Mylod writes in a snooty critic to dismiss criticism as a whole, insinuating that they destroy artists arbitrarily because they are given too much authority— that artists can’t fail because their work… might not actually be that good. And Tyler, played by Nicholas Holte, is created to criticize fans who obsess over things they can’t do themselves. It’s as if to say that only people who know how to do it should enjoy it, whatever it may be. 

The film, like Fight Club, The Dark Knight, and American Psycho, is essentially about cults and intoxicating cult leaders. But unlike the movies mentioned, the ideology and allure of the cult is never developed in The Menu, robbing it of the entire premise’s appeal. We watch people burn themselves alive for Chef Slowik, but we never quite get why, and that’s extremely disappointing!   

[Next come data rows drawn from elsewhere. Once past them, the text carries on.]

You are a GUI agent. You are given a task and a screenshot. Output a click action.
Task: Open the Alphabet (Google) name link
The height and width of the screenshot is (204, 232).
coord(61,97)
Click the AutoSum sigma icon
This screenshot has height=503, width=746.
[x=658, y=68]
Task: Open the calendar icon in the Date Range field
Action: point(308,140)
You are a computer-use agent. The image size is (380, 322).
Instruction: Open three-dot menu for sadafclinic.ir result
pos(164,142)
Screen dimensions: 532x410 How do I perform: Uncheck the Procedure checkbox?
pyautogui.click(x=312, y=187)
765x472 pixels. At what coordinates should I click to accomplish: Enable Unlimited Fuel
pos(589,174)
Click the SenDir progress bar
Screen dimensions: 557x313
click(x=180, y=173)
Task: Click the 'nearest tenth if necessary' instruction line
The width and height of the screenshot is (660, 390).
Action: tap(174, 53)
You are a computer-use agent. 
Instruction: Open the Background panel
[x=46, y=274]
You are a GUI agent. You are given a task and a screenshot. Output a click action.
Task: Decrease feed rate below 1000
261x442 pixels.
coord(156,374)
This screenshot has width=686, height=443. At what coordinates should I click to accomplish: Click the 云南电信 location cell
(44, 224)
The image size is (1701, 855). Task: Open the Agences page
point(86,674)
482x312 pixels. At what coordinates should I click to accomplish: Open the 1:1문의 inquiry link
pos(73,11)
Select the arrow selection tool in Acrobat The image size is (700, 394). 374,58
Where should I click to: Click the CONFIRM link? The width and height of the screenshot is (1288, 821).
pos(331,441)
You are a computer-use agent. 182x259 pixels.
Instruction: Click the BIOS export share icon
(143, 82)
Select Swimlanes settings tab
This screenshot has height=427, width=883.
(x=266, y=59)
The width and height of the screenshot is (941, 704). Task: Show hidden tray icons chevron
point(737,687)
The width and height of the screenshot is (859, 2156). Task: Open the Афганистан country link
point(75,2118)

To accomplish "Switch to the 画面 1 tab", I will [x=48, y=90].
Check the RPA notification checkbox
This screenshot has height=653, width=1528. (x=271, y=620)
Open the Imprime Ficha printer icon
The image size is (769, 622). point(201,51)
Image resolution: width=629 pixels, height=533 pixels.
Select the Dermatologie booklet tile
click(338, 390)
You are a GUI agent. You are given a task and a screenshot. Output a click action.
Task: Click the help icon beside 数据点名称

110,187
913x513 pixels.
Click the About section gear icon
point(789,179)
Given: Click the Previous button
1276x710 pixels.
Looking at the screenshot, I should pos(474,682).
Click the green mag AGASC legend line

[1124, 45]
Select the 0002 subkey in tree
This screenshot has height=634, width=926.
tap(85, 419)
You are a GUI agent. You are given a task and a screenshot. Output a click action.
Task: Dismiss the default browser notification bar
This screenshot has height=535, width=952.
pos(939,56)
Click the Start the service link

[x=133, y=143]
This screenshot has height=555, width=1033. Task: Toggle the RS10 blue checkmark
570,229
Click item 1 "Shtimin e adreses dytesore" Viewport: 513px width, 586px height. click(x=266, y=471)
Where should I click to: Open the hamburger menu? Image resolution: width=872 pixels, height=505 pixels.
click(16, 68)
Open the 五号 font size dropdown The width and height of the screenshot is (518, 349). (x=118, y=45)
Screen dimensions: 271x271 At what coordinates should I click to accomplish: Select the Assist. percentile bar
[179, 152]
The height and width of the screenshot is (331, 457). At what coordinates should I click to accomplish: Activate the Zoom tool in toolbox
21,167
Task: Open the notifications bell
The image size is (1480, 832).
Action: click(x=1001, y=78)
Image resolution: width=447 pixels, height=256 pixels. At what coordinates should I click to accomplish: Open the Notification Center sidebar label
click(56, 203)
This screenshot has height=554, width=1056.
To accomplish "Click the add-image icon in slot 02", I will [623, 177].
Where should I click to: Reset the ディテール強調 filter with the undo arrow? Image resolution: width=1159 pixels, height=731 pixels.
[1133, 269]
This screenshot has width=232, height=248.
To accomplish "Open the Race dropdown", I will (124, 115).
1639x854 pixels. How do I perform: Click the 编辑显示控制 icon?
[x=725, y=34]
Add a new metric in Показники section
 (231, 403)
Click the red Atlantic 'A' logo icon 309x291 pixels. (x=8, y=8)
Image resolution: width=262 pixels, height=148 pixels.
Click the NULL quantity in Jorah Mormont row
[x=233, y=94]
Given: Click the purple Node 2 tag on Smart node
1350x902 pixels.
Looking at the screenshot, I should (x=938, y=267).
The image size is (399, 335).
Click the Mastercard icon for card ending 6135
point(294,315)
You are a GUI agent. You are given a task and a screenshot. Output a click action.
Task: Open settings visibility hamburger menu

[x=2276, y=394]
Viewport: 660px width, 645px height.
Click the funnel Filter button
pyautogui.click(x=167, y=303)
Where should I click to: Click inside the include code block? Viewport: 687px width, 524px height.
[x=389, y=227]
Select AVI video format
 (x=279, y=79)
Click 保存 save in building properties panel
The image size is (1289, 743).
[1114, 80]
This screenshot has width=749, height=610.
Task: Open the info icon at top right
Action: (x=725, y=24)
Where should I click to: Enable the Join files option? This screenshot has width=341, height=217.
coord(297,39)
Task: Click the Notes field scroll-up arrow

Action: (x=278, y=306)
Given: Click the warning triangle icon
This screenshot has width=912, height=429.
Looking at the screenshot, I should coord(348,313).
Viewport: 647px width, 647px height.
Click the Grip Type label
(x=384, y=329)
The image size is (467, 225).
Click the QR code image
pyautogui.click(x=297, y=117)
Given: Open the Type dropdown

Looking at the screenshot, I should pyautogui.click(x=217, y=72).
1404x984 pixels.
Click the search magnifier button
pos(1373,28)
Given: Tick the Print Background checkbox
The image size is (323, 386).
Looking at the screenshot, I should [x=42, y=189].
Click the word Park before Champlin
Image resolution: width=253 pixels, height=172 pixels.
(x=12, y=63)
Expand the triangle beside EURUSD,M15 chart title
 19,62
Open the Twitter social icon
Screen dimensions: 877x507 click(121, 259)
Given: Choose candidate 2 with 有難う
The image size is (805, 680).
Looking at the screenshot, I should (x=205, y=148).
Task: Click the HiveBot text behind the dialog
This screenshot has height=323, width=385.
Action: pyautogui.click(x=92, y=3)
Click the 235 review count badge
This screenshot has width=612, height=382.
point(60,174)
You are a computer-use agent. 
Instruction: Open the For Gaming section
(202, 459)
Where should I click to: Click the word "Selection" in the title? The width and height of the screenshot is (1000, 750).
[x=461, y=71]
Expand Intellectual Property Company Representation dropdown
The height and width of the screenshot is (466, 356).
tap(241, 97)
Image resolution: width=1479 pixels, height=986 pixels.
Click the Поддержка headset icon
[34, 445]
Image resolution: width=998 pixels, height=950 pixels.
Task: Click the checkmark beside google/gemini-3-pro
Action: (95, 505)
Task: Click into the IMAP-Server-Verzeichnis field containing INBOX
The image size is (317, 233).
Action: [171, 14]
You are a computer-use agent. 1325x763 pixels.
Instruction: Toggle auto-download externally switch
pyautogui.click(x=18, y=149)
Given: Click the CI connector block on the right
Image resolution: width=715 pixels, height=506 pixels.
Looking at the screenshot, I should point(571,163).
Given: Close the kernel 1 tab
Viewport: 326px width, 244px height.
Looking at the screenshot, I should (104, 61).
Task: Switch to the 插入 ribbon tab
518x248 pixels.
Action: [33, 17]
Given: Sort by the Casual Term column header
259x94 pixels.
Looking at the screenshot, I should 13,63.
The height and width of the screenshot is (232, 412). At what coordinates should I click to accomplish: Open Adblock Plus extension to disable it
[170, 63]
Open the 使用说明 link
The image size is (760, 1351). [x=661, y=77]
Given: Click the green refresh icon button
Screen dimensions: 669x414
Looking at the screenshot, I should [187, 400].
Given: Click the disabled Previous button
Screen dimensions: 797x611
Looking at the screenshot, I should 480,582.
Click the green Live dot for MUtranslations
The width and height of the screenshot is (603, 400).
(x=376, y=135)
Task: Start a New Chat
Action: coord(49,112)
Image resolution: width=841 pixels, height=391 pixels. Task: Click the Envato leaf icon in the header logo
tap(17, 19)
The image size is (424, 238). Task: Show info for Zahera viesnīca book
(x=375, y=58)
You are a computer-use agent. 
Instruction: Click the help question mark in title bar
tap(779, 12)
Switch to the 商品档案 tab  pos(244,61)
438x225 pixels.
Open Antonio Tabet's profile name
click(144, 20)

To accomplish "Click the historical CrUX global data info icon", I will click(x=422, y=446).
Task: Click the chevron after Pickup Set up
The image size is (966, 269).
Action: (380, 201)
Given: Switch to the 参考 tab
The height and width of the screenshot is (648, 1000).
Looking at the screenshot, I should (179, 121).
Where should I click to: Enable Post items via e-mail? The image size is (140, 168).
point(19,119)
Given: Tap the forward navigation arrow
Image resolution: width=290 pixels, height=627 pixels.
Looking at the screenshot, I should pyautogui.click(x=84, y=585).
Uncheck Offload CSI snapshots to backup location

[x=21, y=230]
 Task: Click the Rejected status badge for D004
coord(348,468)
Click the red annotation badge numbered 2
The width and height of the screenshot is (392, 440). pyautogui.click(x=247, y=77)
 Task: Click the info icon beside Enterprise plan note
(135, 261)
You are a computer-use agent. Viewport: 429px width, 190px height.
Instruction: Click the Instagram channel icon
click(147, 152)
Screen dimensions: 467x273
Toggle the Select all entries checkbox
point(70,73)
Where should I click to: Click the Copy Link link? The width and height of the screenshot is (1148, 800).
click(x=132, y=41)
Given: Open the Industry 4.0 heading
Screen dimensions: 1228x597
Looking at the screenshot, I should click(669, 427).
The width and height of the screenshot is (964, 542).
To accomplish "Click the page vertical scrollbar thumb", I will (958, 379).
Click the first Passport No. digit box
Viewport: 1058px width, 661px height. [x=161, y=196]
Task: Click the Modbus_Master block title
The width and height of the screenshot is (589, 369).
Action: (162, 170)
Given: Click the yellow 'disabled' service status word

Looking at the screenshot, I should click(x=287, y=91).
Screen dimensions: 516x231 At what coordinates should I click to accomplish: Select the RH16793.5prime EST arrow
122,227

I desperately wanted to love the film, but it’s best described as a bunch of interesting ideas, loosely strung together in the hopes that viewers will make something of it. Once it’s in their hands though, it quickly falls apart and any meaning you might try to extract from the film ceases to make sense once you think about it for two or three seconds. There are a lot of reasons to watch it — just don’t be surprised when you’re left hungrier than before.